--- Begin Data shown ---

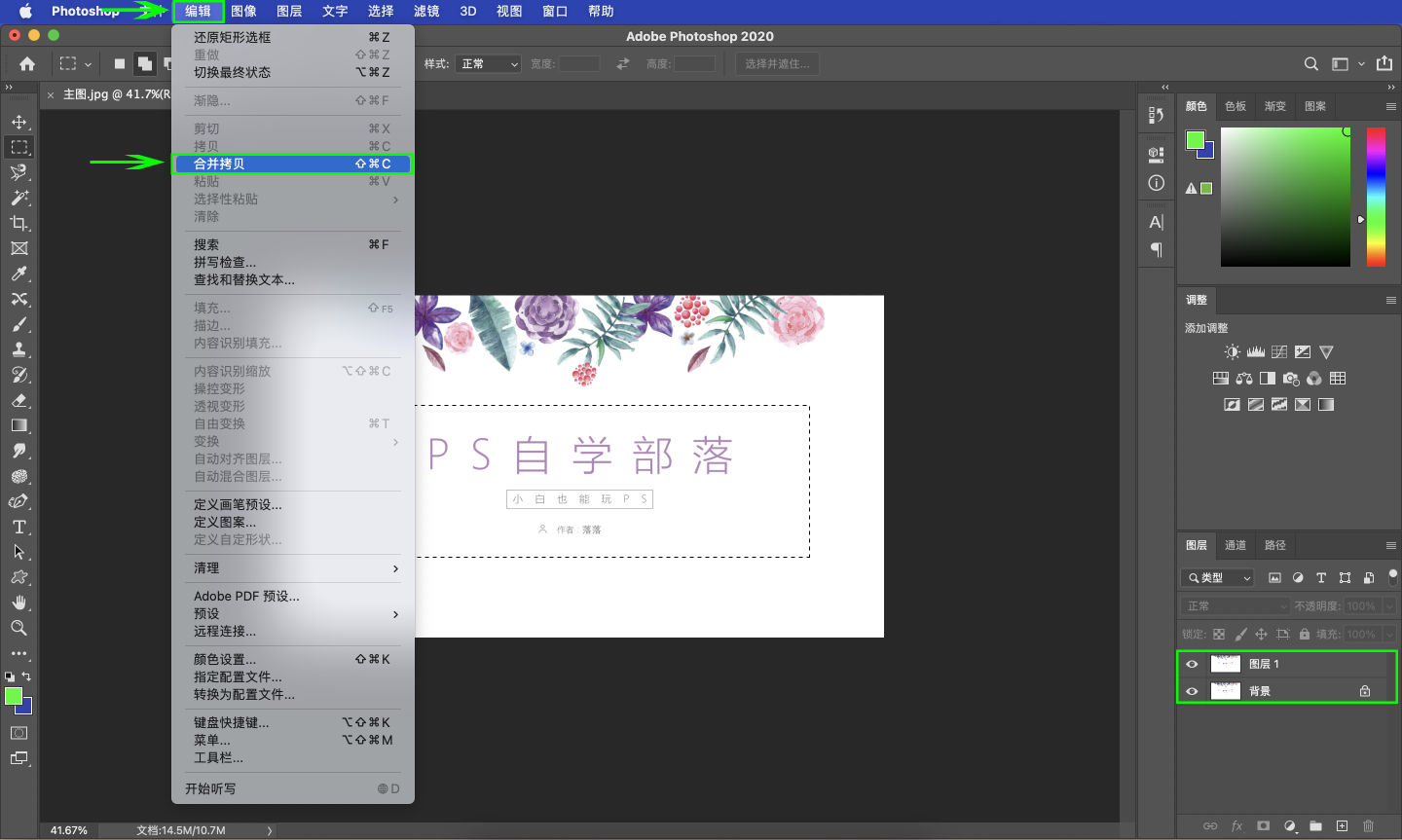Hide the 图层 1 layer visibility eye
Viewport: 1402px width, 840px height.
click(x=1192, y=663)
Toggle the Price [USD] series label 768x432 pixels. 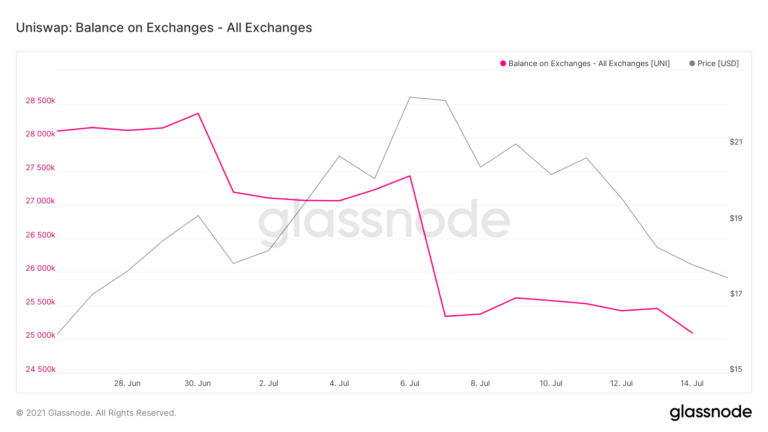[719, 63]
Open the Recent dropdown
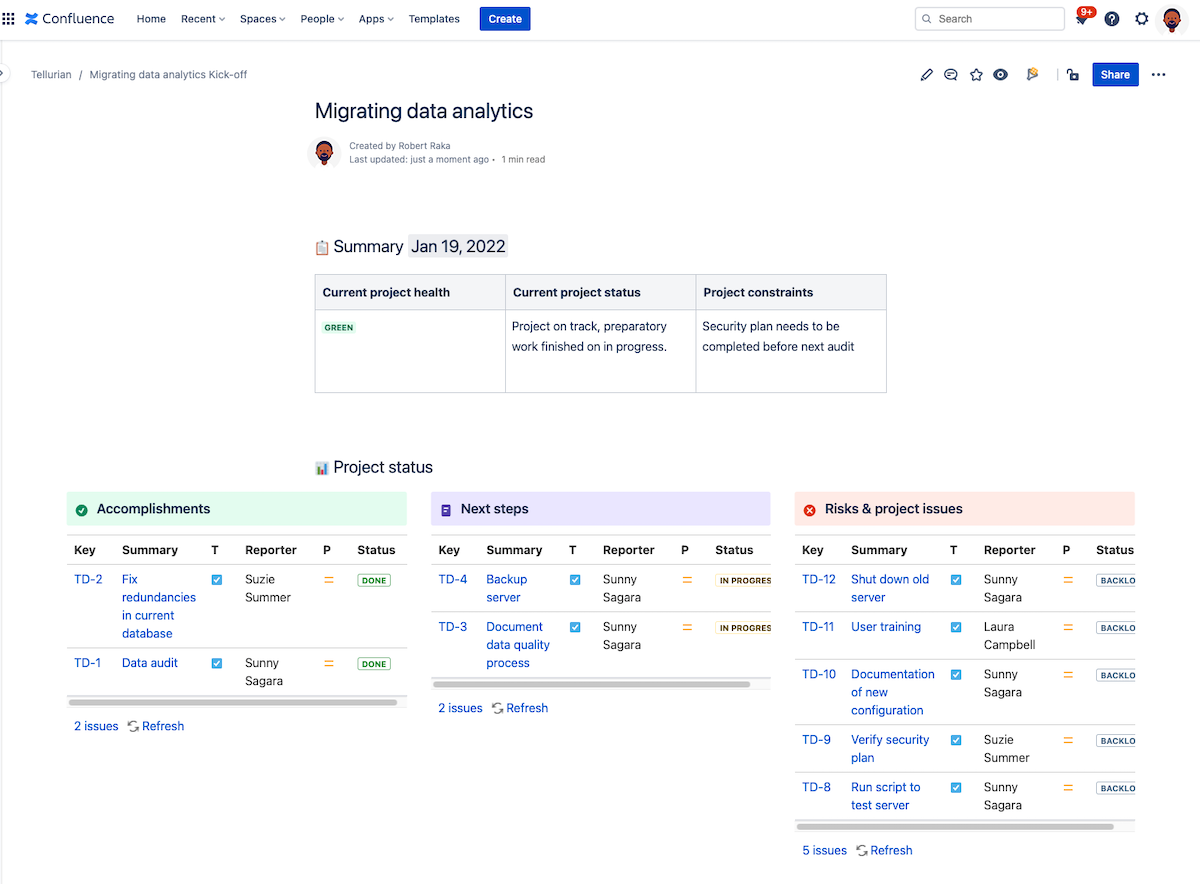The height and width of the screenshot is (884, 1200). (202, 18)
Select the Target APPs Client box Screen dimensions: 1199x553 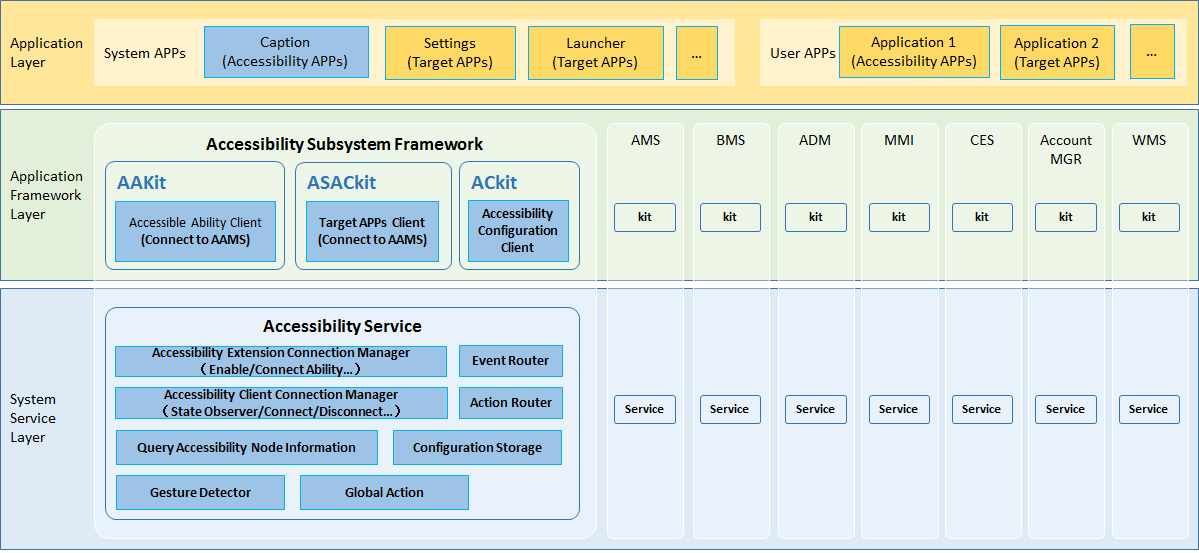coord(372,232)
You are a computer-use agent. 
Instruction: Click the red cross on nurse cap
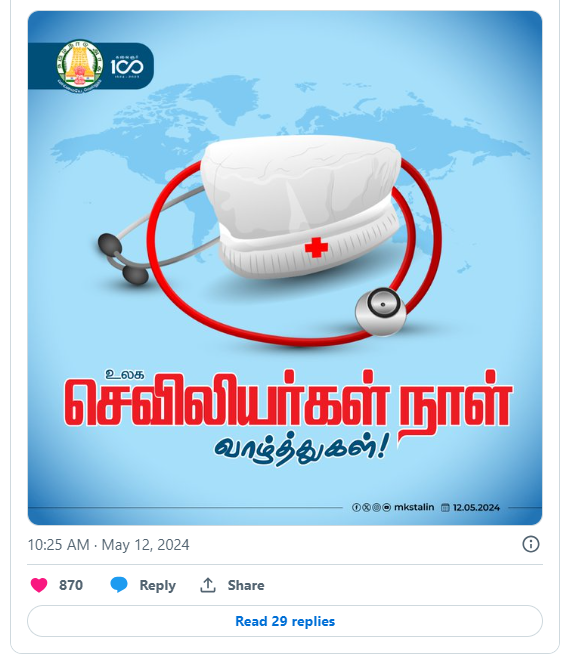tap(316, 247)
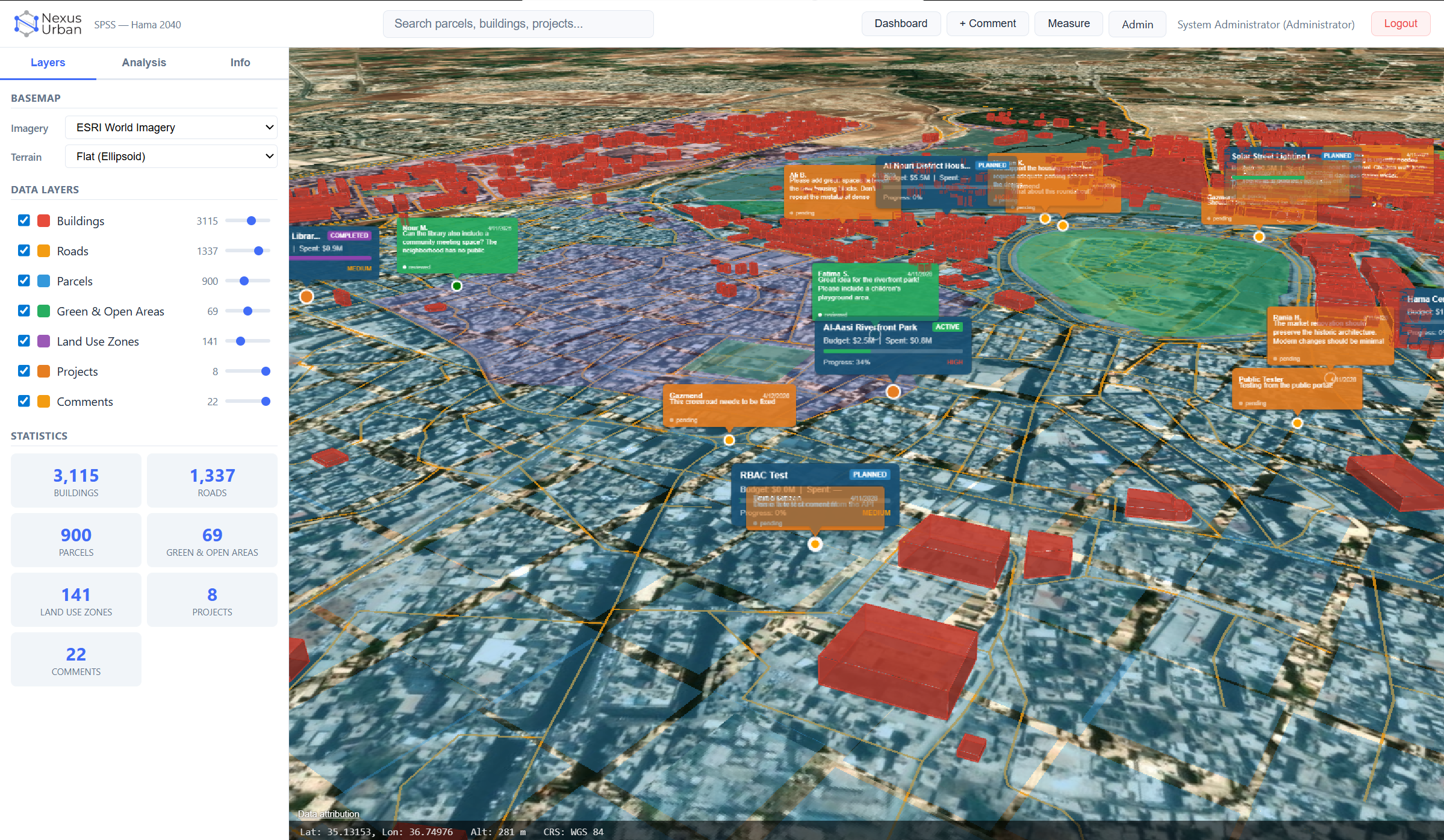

--- End Data shown ---

◆ Stated problem
Reproduce verbatim every line from the one containing "You are a computer-use agent." through the end of the records, both ends included, and leave the pictures out.

◆ Worked answer
You are a computer-use agent. 
Instruction: Click the red cross on nurse cap
tap(316, 247)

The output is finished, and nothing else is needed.